Ana içeriğe geç

Week-9 (Huffman Coding)

CE100 Algorithms and Programming II

Week-9 (Huffman Coding)

Spring Semester, 2021-2022

Download DOC-PDF, DOC-DOCX, SLIDE, PPTX


Huffman Coding

Outline

  • Heap Data Structure (Review Week-4)
  • Heap Sort (Review Week-4)
  • Huffman Coding

Huffman Codes


Huffman Codes for Compression

  • Widely used and very effective for data compression
  • Savings of 20% - 90% typical
  • (depending on the characteristics of the data)

  • In summary: Huffman’s greedy algorithm uses a table of frequencies of character occurrences to build up an optimal way of representing each character as a binary string.


Binary String Representation - Example

  • Consider a data file with:
  • 100K characters
  • Each character is one of \(\{a, b, c, d, e, f\}\)
  • Frequency of each character in the file:
  • frequency: \(\overbrace{a}^{45K},\overbrace{b}^{13K},\overbrace{c}^{12K},\overbrace{d}^{16K},\overbrace{e}^{9K},\overbrace{f}^{5K}\)

  • Binary character code: Each character is represented by a unique binary string.

  • Intuition:
  • Frequent characters \(\Leftrightarrow\) shorter codewords
  • Infrequent characters \(\Leftrightarrow\) longer codewords

Binary String Representation - Example

\[ \begin{array}{ccc} \text{characters} & a & b & c & d & e & f \\ \text{frequency} & 45K & 13K & 12K & 16K & 9K & 5K \\ \text{fixed-length} & 000 & 001 & 010 & 011 & 100 & 101 \\ \text{variable-length(1)} & 0 & 101 & 100 & 111 & 1101 & 1100 \\ \text{variable-length(2)} & 0 & 10 & 110 & 1110 & 11110 & 11111 \end{array} \]
  • How many total bits needed for fixed-length codewords? \(100K \times 3 = 300K \ bits\)
  • How many total bits needed for variable-length(1) codewords? \(45K \times 1 + 13K \times 3 + 12K \times 3 + 16K \times 3 + 9K \times 4 + 5K \times 4 = 224K\)
  • How many total bits needed for variable-length(2) codewords? \(45K \times 1 + 13K \times 2 + 12K \times 3 + 16K \times 4 + 9K \times 5 + 5K \times 5 = 241K\)

Prefix Codes

  • Prefix codes: No codeword is also a prefix of some other codeword
  • Example:
\[ \begin{array}{ccc} \text{characters} & a & b & c & d & e & f \\ \text{codeword} & 0 & 101 & 100 & 111 & 1101 & 1100 \end{array} \]
  • It can be shown that:
  • Optimal data compression is achievable with a prefix code
  • In other words, optimality is not lost due to prefix-code restriction.

Prefix Codes: Encoding

\[ \begin{array}{ccc} \text{characters} & a & b & c & d & e & f \\ \text{codeword} & 0 & 101 & 100 & 111 & 1101 & 1100 \end{array} \]
  • Encoding: Concatenate the codewords representing each character of the file

  • Example: Encode file "abc" using the codewords above

  • \(abc \Rightarrow 0.101.100 \Rightarrow 0101100\)
  • Note: "." denotes the concatenation operation.

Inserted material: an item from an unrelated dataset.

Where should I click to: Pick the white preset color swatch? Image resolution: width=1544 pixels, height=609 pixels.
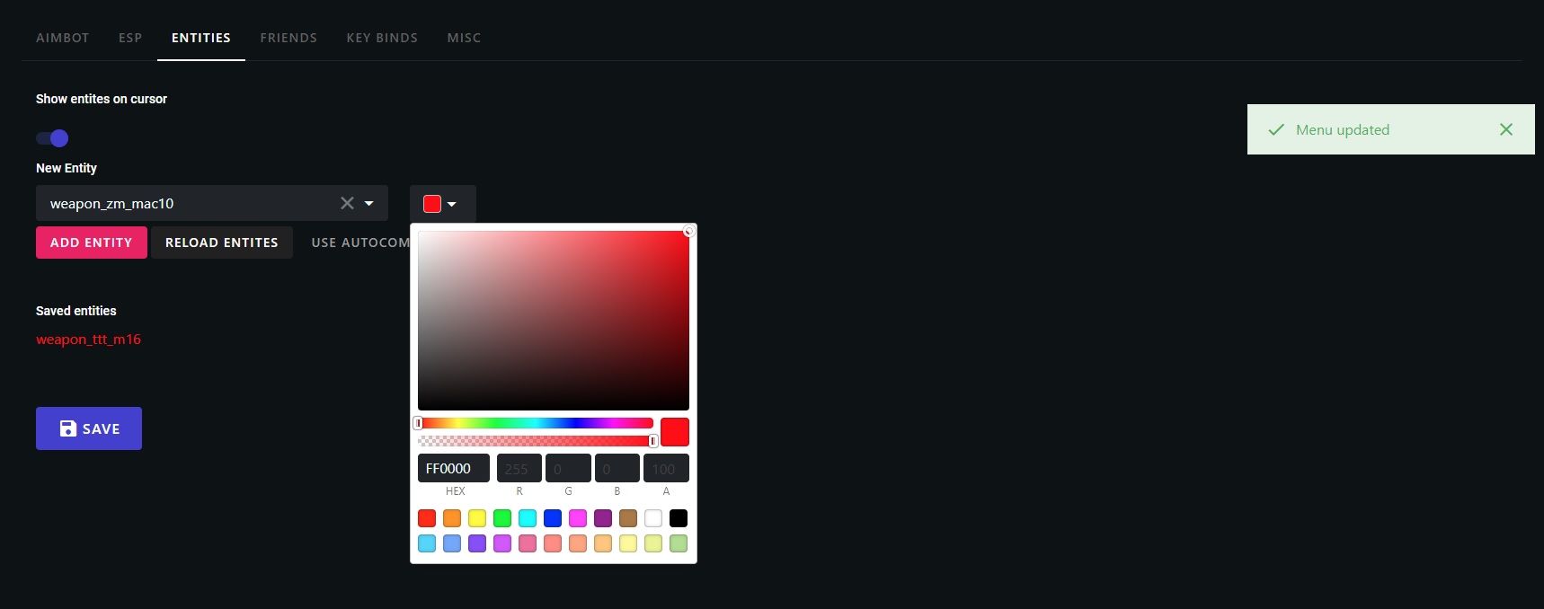point(653,518)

It is just for illustration purposes, and does not exist in the encoded string.

Prefix Codes: Decoding

  • Decoding is quite simple with a prefix code
  • The first codeword in an encoded file is unambiguous
  • because no codeword is a prefix of any other
  • Decoding algorithm:
  • Identify the initial codeword
  • Translate it back to the original character
  • Remove it from the encoded file
  • Repeat the decoding process on the remainder of the encoded file.

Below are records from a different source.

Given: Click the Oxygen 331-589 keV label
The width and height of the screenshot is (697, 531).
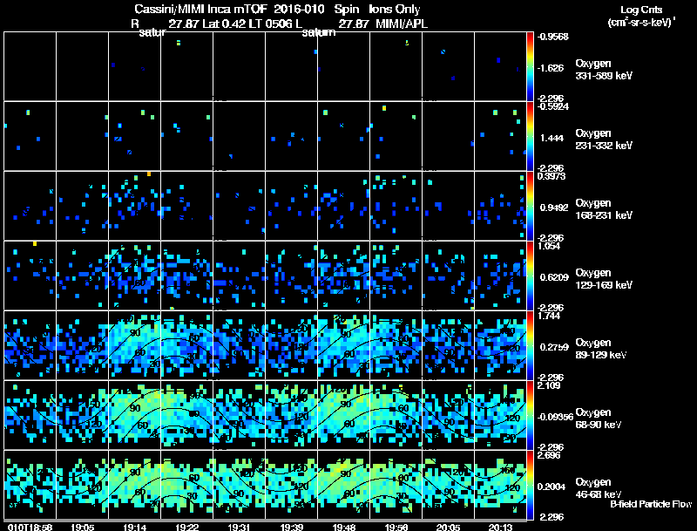Looking at the screenshot, I should pos(604,70).
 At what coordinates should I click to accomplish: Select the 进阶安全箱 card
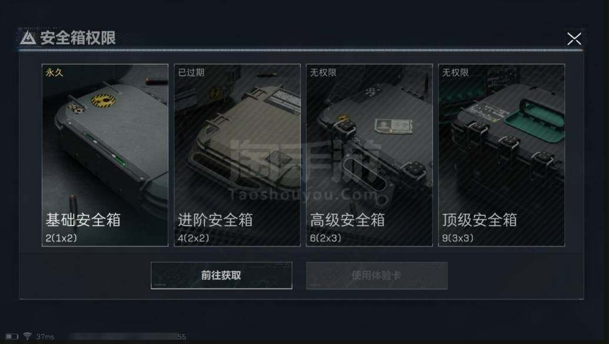(x=237, y=155)
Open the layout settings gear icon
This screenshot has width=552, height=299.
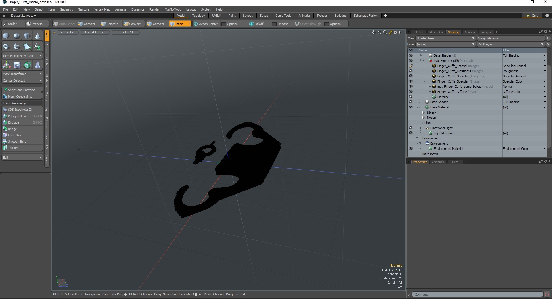coord(547,16)
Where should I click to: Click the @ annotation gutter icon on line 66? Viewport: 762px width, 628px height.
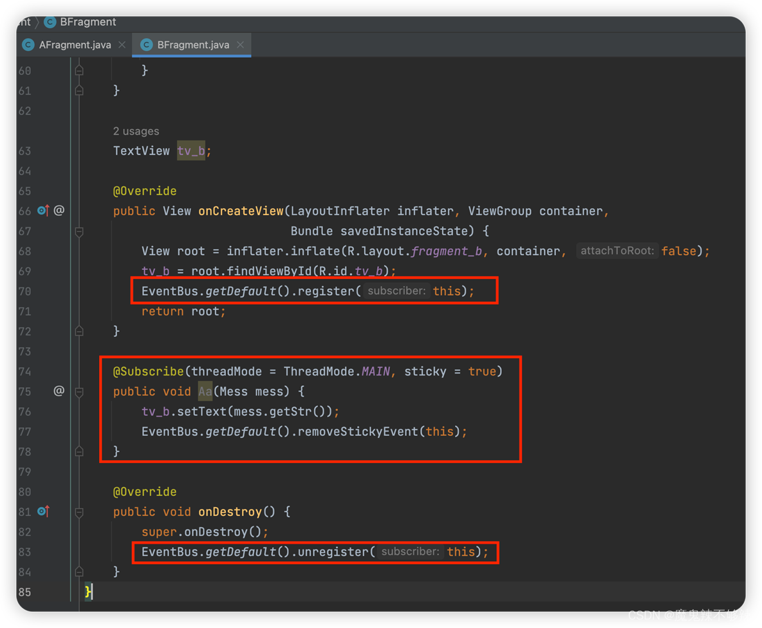(x=59, y=211)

Prefix Codes: Decoding - Example

\[ \begin{array}{ccc} \text{characters} & a & b & c & d & e & f \\ \text{codeword} & 0 & 101 & 100 & 111 & 1101 & 1100 \end{array} \]
  • Example: Decode encoded file \(001011101\)
  • \(001011101\)
  • \(0.01011101\)
  • \(0.0.1011101\)
  • \(0.0.101.1101\)
  • \(0.0.101.1101\)
  • \(aabe\)

Prefix Codes

  • Convenient representation for the prefix code:
  • a binary tree whose leaves are the given characters

  • Binary codeword for a character is the path from the root to that character in the binary tree

  • "\(0\)" means "go to the left child"

  • "\(1\)" means "go to the right child"

Binary Tree Representation of Prefix Codes

  • Weight of an internal node: sum of weights of the leaves in its subtree
  • The binary tree corresponding to the fixed-length code

center h:450px


Binary Tree Representation of Prefix Codes

  • Weight of an internal node: sum of weights of the leaves in its subtree
  • The binary tree corresponding to the optimal variable-length code

  • An optimal code for a file is always represented by a full binary tree

bg right:40% h:600px


Full Binary Tree Representation of Prefix Codes

  • Consider an FBT corresponding to an optimal prefix code

  • It has \(|C|\) leaves (external nodes)

  • One for each letter of the alphabet where \(C\) is the alphabet from which the characters are drawn

  • Lemma: An FBT with \(|C|\) external nodes has exactly \(|C|-1\) internal nodes


Full Binary Tree Representation of Prefix Codes

  • Consider an \(FBT\) \(T\), corresponding to a prefix code.
  • Notation:
  • \(f( c )\): frequency of character c in the file
  • \(d_T( c )\): depth of \(c\)'s leaf in the \(FBT\) \(T\)
  • \(B(T)\): the number of bits required to encode the file
  • What is the length of the codeword for \(c\)?
  • \(d_T( c )\), same as the depth of \(c\) in \(T\)
  • How to compute \(B(T)\), cost of tree \(T\)?
  • \(B(T) = \sum \limits_{c \in C}^{} f( c )d_T( c )\)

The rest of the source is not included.